A few months later, while I was sitting on the futon in my office doing my daily devotional, something profound happened. Bear with me; this is going to sound strange. I felt as though someone poured knowledge into my open head. I suddenly understood what Christine had shared with me two years beforehand when I wasn’t thinking about it. My mind was engaged with my devotional studies. But out of nowhere, understanding was there. And it was what God had told me back in 2018.
Write. Write. Write. Write.
You see, when I was a child, I wanted to be a writer. I wrote my first full novel when I was eleven years old. I wrote poetry, songs, and books. As a senior in high school, I wrote a poem that my creative writing teacher urged me to submit to Harper’s Magazine. With her help, I sent it (and I received a nice, little rejection letter to go along with it). At the end of the year, my school held a speakeasy event, and they asked me to read that poem. I did it, although my voice trembled with fear the entire time.
I studied English in college and my English professor, Dr. Lovelace, encouraged me to pursue writing professionally. I told him I couldn’t make a living that way. I didn’t want to be poor. (I’d been there and never wanted to go back to it.) He told me I was being lazy.
So, I gave myself over to a career that would make the money I wanted and I shoved all my passions and hobbies into a closet for over twenty years as I climbed the career ladder. The rungs of that ladder broke in 2017 and I lost my job. The job that I had wrapped my identity, my self worth around was gone. That’s when I started feeling there was nothing left for me in this world and started the vicious yearly cycle of despair.
By the end of 2023, I wrote and published my first novel, Picking Up the Pieces. In 2024, I completed a second novel, Doing the Hard Things, for publication in early 2025. I’m currently writing two other novels.
What God said has come true. Trust Him!
As I approach the new year, I no longer dread it. It’s not like I’m accomplishing monumental things. Good things, yes, but not earth shattering things. I still see failures, things that have gone undone. But rather than allowing them to define me, I now see them as opportunities.
I’m not at my final destination, but I sure am getting closer. You know, sometimes the best things come from our dry seasons, although it certainly doesn’t feel like it in the middle of it. As I look back, not just on the past year but the past eight years, I view the topsy-turvy journey as a beautiful road. Good and bad times marked the journey, but that's life. We get a bit of both, but I think how we choose to look at our journey is the most predictive of our future outcome. Zig Ziglar once said, “If you are selective about the things you choose to read, look at or listen to, then you are taking effective action against negative thinking. It's just like with a computer; if you change the input, you will change the output.”
Or, if you’re not a spiritual person, take it from Willie Nelson who said, “Once you replace negative thoughts with positive ones, you’ll start having positive results.”

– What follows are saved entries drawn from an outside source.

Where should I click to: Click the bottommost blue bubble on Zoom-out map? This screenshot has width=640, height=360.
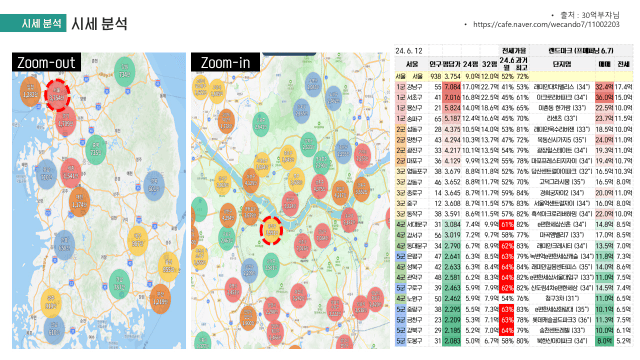click(x=54, y=330)
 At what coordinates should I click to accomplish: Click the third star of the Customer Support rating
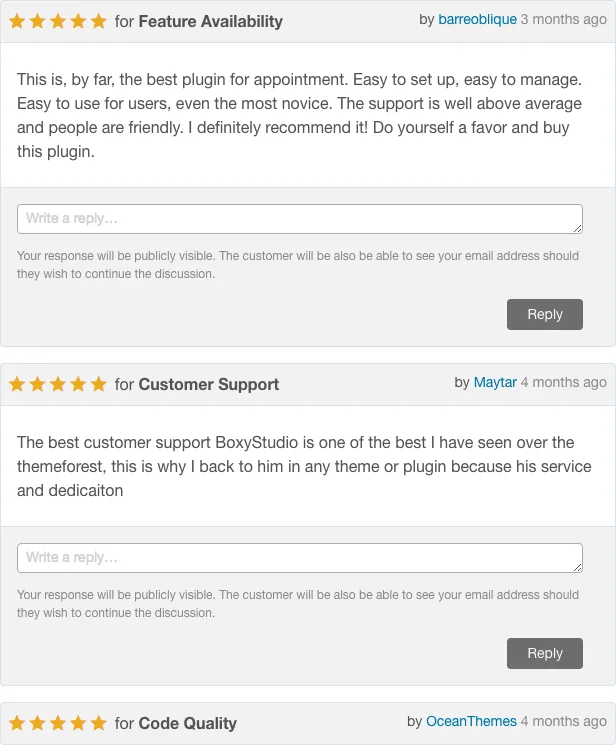[x=58, y=384]
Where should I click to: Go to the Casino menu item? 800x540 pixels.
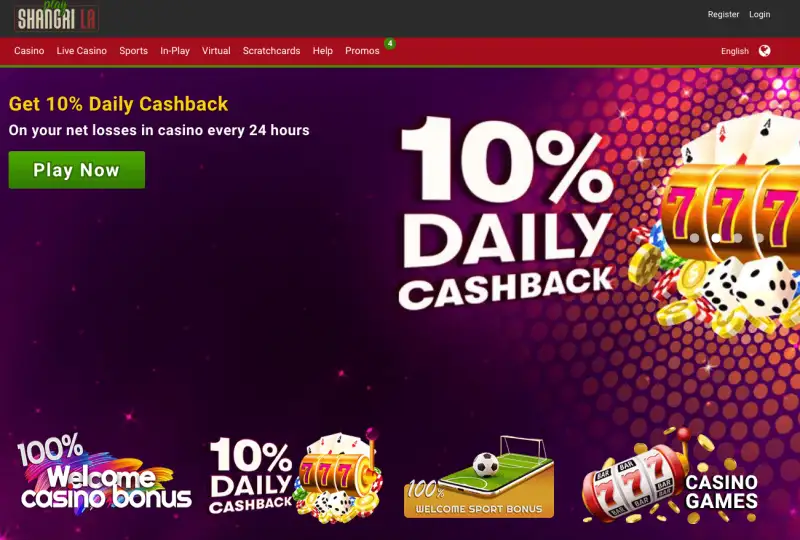pyautogui.click(x=29, y=51)
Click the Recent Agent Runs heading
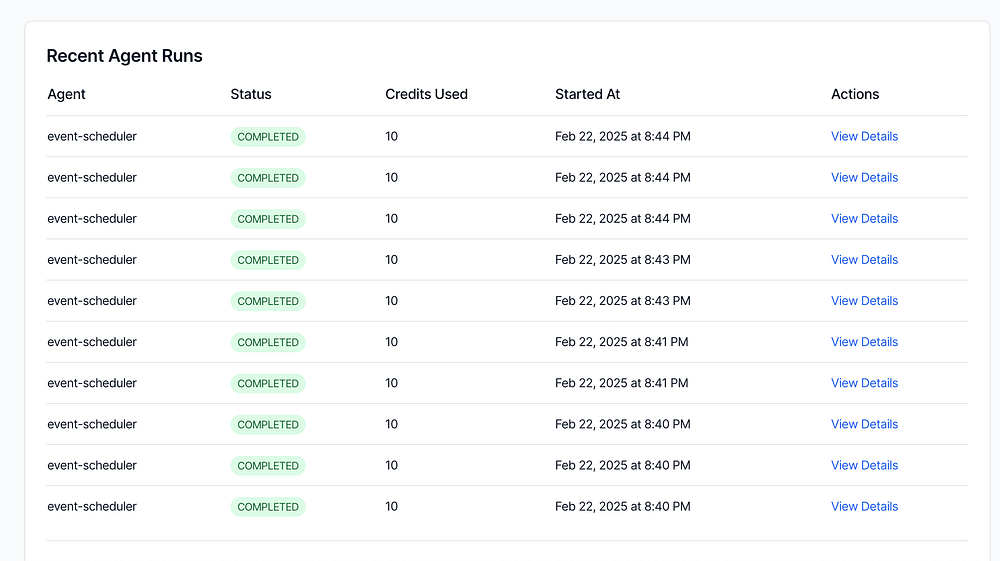Viewport: 1000px width, 561px height. click(x=125, y=56)
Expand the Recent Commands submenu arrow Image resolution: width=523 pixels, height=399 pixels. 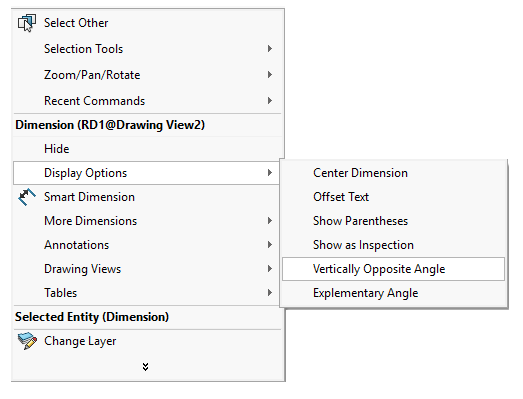[x=270, y=101]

Now, I don’t have all the answers. I’m a work in progress, like the rest of you. But, I will say if I hadn’t been willing to lean in with God and dig deep, dwelling on the good things and learning from the not-so-good, I would have lost out on blessing after blessing. I learned so much–about God, about me, about the world–and I have so much left to learn. I look forward to the coming year with great excitement to see what comes next!
Here's to wishing you a spectacular 2025! I hope you experience wonderful moments that evolve into treasured memories. Go out there and experience that great, big world! There is so much out there for each of us. Keep your eyes open wide for the opportunities. Learn lots. Love big!